Manifestaciones, marchas, vandalismo «antiglobalización» en Ginebra. La pequeña ciudad calvinista junto al lago Léman, nunca había visto algo igual. Los neutrales y formales suizos observan boquiabiertos como bandas de anarquistas atacan sus tiendas de relojes, arrancan las tablas con las que cubrieron las vitrinas, y con esas mismas maderas hacen pedazos sus vidrios, saquean, prenden fuegos. Todo para protestar porque el G8, el grupo de los ocho países más ricos del mundo, se reúne a puertas cerradas, no lejos de acá. Por mi parte, yo no hago caso. Fiel al principio borgiano de que el escritor debe resistirse a la realidad, yo me dedico, entre las peloteras, los eslóganes y las cargas de los policías antimotines, a buscar una tumba. La tumba de Borges, precisamente, en el cementerio de Plain Palais, en Ginebra. ¡Y ni una revolución podrá impedírmelo!

Ya que no hay buses, ni tranvías, ni nada que se parezca a un taxi dispuesto a atreverse entre las turbas revolucionarias, decido cruzar la ciudad a pie. Es una larga y excitante caminata con muchos rodeos, entre las fogatas, las barricadas de neumáticos y algún que otro peñascazo. Una caminata en la que tengo tiempo para pensar. ¿Qué le habrá dado a Borges por venirse a morir y enterrar acá, en la ordenada y pequeña ciudad en la que buscaron refugio Voltaire y Rousseau, tan lejos de su Sur? Alguien dirá que fue la nostalgia: quiso morir en el lugar donde había pasado los años más felices de su adolescencia, donde había descubierto el francés y aprendido el alemán. Otros abrigan teorías conspirativas (casi no hay teorías que no sean conspirativas en las letras latinoamericanas) relacionadas con su tardío matrimonio y su herencia.

Puede ser esto o aquello. Pero yo tengo para mí que vino a morirse a la pacífica y neutral Suiza, deliberadamente, porque quería reposar lo más lejos posible de la exageración argentina y latinoamericana; porque quería huir de nuestro sentimentalismo, de nuestras revoluciones y nuestras corrupciones, porque quería descansar en una tierra donde la cultura no es un discurso escolar sino un asunto de modales cívicos, comunales, municipales. Un país aburrido y civilizado, donde los trenes, los relojes y hasta las vacas cumplen sus horarios. Antiromántica por excelencia, a pesar de sus montañas y lagos que los románticos hallaron «sublimes», Suiza es la única nación europea, o quizá del mundo, que no ha ido a la guerra en más o menos 300 años. Un país, en suma, donde, a diferencia de Hispanoamérica, el énfasis es desconocido.

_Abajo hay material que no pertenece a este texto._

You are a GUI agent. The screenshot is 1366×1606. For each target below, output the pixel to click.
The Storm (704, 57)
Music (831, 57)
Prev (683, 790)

O lo era... Porque -pensando en mi muerto y su entierro-, de pronto me he metido en lo más enfático de las demostraciones. Un grupo de manifestantes antiglobalizadores con pasamontañas arranca de cuajo un paradero de buses y lo atraviesa en medio de la calle. La policía responde disparando gases lacrimógenos. A los pocos segundos me encuentro llorando a moco tendido y huyendo con una turba de encapuchados, para refugiarnos todos en el único lugar posible: entre las tumbas del idílico cementerio. Y yo, por supuesto, busco mi refugio detrás de una lápida en particular: «Jorge Luis Borges, 1899-1986», dice sobre el medallón de piedra donde unos guerreros germánicos, casi tan feos como los policías que nos dispararon recién, enarbolan sus hachas o porras. Bajo el relieve hay unas palabras en alemán antiguo: «y no tuvo miedo de nada», creo que dice.

De pronto, tapándome la nariz con un pañuelo, me viene un ataque de risa. No sabía que se podía llorar y morirse de la risa, al mismo tiempo, pero eso es exactamente lo que me pasa. Puede que sea un efecto especial de los gases suizos, pero sospecho que tiene más que ver con Borges. Con el viejo cazurro y a la vez ingenuo que fue el Borges postrero. El que quiso enterrarse lo más lejos posible del énfasis y las exageraciones de Latinoamérica, y acabó, hoy día, pisoteado y «globalizado» por esta turba de europeos revoltosos. Y por este chileno sentimental y gaseado, que llora y se muere de la risa.